Whether anti-government protestors like it or not (they don't), the Thai government's vowed to go ahead with elections set for this coming Sunday, Feb. 2, while America watches the Superbowl. The go-ahead order by Yingluck Shinawatra's administration is likely to set the stage for further violence by the rebels, who would prefer her allegedly corrupt government to simply step down so they could put in place their own "people's council," sans elections. "We have to press ahead with the February 2nd election," Interior Minister Jarupong Ruangsuwa said. "A postponement would be futile and would only give independent organisations more time to target the government."
The decision to continue with elections was made by Yingluck and her election commission members, who were previously in doubt that the elections would go ahead at all — and, in fact, all five of them went to the meeting to convince Yingluck that the date should be pushed back due to continuing instability. "We fear that there will be clashes on election day," election official Somchai Srisutthiyakorn said. "As election officials, it is our job to make sure elections are successful, but we also need to make sure the country is peaceful enough to hold the election. We don't want it to be bloody."
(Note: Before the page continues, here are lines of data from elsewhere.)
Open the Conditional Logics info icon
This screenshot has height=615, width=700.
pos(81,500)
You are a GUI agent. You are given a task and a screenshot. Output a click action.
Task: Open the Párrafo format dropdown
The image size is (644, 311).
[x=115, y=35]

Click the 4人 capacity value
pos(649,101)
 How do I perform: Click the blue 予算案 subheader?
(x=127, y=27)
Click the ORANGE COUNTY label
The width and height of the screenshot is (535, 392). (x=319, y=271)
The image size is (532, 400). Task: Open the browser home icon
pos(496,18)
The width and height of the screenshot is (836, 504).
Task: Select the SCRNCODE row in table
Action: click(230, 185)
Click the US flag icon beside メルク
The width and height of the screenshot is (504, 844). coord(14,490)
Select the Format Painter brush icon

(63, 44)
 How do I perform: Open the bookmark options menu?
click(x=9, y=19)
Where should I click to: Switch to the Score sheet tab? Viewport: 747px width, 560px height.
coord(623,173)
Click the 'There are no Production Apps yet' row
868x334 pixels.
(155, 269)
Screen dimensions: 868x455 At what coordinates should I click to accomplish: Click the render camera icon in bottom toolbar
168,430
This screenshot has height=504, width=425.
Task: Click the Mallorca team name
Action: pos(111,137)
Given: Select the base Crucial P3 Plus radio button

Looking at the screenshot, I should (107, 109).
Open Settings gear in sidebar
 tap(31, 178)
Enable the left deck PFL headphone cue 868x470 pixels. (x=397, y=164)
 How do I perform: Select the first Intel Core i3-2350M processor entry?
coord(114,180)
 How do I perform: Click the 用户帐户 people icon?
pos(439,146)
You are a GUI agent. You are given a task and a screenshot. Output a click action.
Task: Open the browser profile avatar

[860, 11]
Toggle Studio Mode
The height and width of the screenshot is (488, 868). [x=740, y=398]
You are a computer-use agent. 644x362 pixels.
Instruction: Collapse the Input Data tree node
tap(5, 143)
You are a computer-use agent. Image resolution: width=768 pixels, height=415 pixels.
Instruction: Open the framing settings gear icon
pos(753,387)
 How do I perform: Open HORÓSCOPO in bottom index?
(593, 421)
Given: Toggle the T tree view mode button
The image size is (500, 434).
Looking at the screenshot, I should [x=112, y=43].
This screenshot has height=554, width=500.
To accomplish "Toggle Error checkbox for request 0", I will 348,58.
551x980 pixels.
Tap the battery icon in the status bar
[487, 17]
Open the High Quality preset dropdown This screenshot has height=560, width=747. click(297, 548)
Except it probably will be, because he major problem lies with the fact that Yingluck's party, Pheu Thai, will probably win again — something not likely to make the rebels happy. They say that the current government is controlled largely as a puppet state from afar by Yingluck's brother, ousted premier Thaksin Shinawatra.
Should the elections continue, it's been predicted that not only will riots escalate, but that the government could be paralyzed for up to six months, because the results of the election might not yield enough seats — thanks to disruption from rebels that has prevented some candidates from registering.
"The election result might not yield enough seats. It might take four to six months to convene parliament," said Somchai Srisutthiyakorn, an Election Commission official.